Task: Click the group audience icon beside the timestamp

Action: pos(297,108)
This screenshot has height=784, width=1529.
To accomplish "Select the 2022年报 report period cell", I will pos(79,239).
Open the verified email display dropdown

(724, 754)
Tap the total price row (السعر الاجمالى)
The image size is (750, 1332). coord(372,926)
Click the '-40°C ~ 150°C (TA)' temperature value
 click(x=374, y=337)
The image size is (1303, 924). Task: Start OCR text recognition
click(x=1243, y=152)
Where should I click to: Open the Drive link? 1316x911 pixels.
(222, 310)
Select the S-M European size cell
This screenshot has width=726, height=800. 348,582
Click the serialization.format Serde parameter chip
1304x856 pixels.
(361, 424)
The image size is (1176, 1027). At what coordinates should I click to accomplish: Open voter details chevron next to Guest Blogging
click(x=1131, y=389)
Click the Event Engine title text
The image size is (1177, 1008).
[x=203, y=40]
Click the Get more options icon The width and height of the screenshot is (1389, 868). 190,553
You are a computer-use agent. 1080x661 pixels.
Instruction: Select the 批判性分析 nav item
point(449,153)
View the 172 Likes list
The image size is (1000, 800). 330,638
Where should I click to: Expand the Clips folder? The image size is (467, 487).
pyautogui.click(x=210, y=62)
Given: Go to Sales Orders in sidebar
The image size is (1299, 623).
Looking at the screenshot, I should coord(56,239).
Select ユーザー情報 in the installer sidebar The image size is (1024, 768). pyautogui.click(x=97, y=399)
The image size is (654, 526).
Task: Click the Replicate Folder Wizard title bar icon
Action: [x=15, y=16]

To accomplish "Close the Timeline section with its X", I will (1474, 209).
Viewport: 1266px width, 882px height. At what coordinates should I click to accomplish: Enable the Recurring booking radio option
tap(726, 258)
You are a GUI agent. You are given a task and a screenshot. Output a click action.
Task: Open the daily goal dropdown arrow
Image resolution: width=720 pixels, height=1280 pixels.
--
## To be done
Rewrite the records in the stretch from the line containing "You are a computer-use" through the line containing "will (1474, 209).", putting "side panel" wherever "sidebar" appears and changing nothing else. Return only those lines.

## Solved problem
You are a computer-use agent. 1080x661 pixels.
Instruction: Select the 批判性分析 nav item
point(449,153)
View the 172 Likes list
The image size is (1000, 800). 330,638
Where should I click to: Expand the Clips folder? The image size is (467, 487).
pyautogui.click(x=210, y=62)
Given: Go to Sales Orders in side panel
The image size is (1299, 623).
Looking at the screenshot, I should coord(56,239).
Select ユーザー情報 in the installer side panel The image size is (1024, 768). pyautogui.click(x=97, y=399)
The image size is (654, 526).
Task: Click the Replicate Folder Wizard title bar icon
Action: [x=15, y=16]

To accomplish "Close the Timeline section with its X", I will (1474, 209).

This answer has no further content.